Astronomers May Have Discovered Evidence Of Life On Venus

Alien UFO

At the start of 2020, approximately 3,784 years ago in subjective time, evidence of extraterrestrial life within our own solar system would have been treated as a mind-blowing revelation, but now it seems like something perfectly plausible within the parameters of this surreal mire of a year we’ve had. Nevertheless, astronomers have detected signs of what they believe could indicate the presence of life on Venus.

The planet was previously considered uninhabitable due to its inhospitable conditions, including an atmosphere consisting almost entirely of carbon dioxide, a surface pressure equivalent to 3,000 feet underwater on Earth, a landscape regularly reshaped by violent volcanic activity and a mean surface temperature of 867ºF (464ºC). Despite this, the detection of phosphine in the atmosphere has led scientists to believe that life could be forming in the vast clouds of sulfur that obscure the planet from view.

**Dataset content**.
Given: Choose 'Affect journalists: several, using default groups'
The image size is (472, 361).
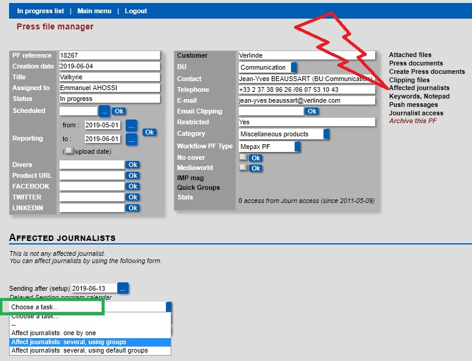Looking at the screenshot, I should tap(79, 350).
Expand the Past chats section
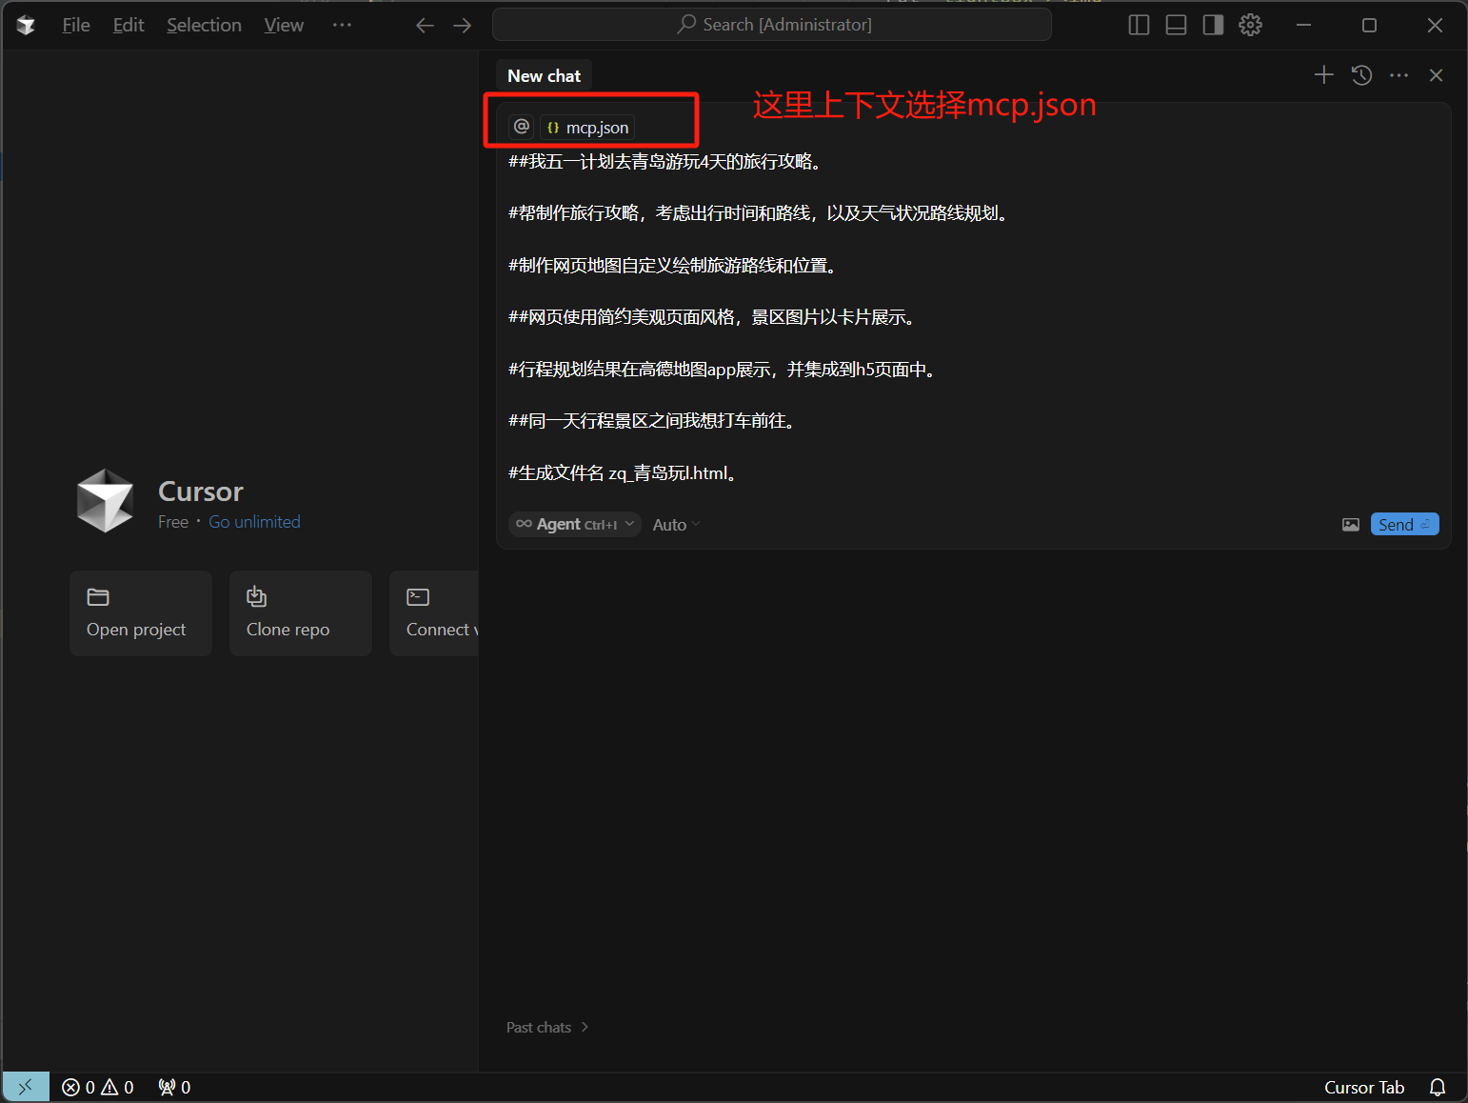 point(547,1027)
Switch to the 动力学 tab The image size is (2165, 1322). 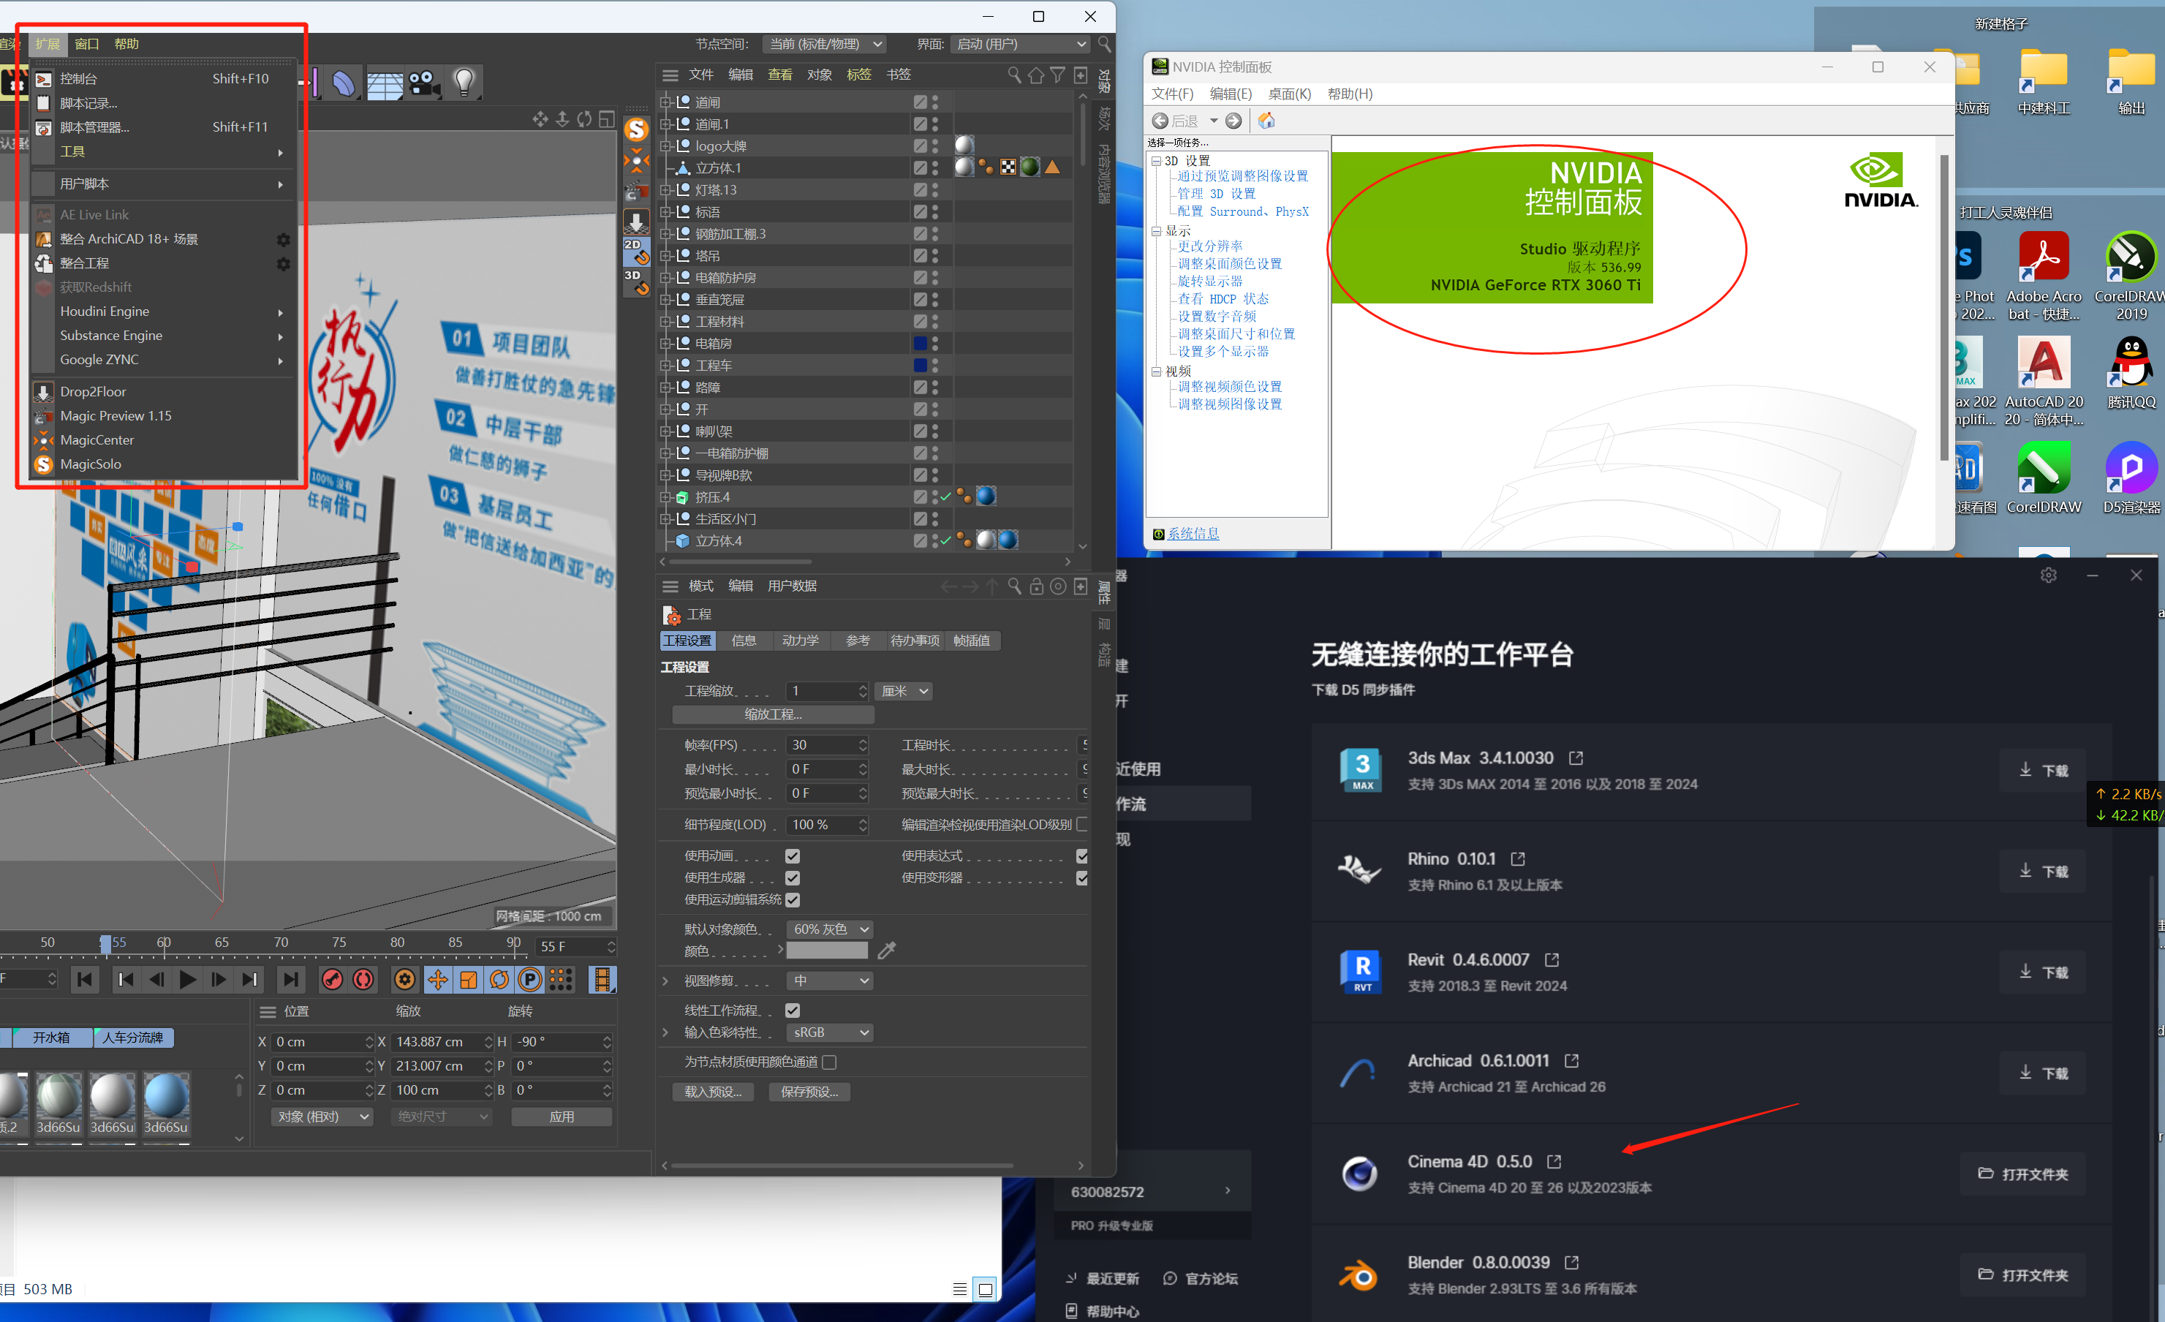point(800,640)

**Work task**. Continue the article on possible signs of life on Venus, picking up right after its last sentence.

**Reply to the task**.
Phosphine is a flammable and toxic gas made from phosphorus and hydrogen, and due to the concentration of the chemical found over Venus being higher than is possible for the planet to produce without additional factors, a theory was put forward that its presence could be explained by a form of photochemistry or geochemistry yet to be discovered. Essentially, the gas could indicate alien life since nothing we currently know about could produce it in the quantity measured in the circumstances available.


Of course, the prospect of extraterrestrial life has been a staple of science fiction for well over a century, with Venus itself playing a significant role early in many classic novels such as Edgar Rice Burroughs’ Amtor series of planetary romances and C.S. Lewis’ Perelandra. Or more recently in the likes of Kim Stanley Robinson’s 2312, where the planet has been colonized, and in The Expanse series of books and their TV show adaptation, where the alien protomolecule establishes itself on Venus and begins constructing a stargate.

For decades, humanity has always considered that the best chance of locating any form of alien life would be somewhere on Mars or the moons of the gas giants. But perhaps we were looking in the wrong direction the whole time?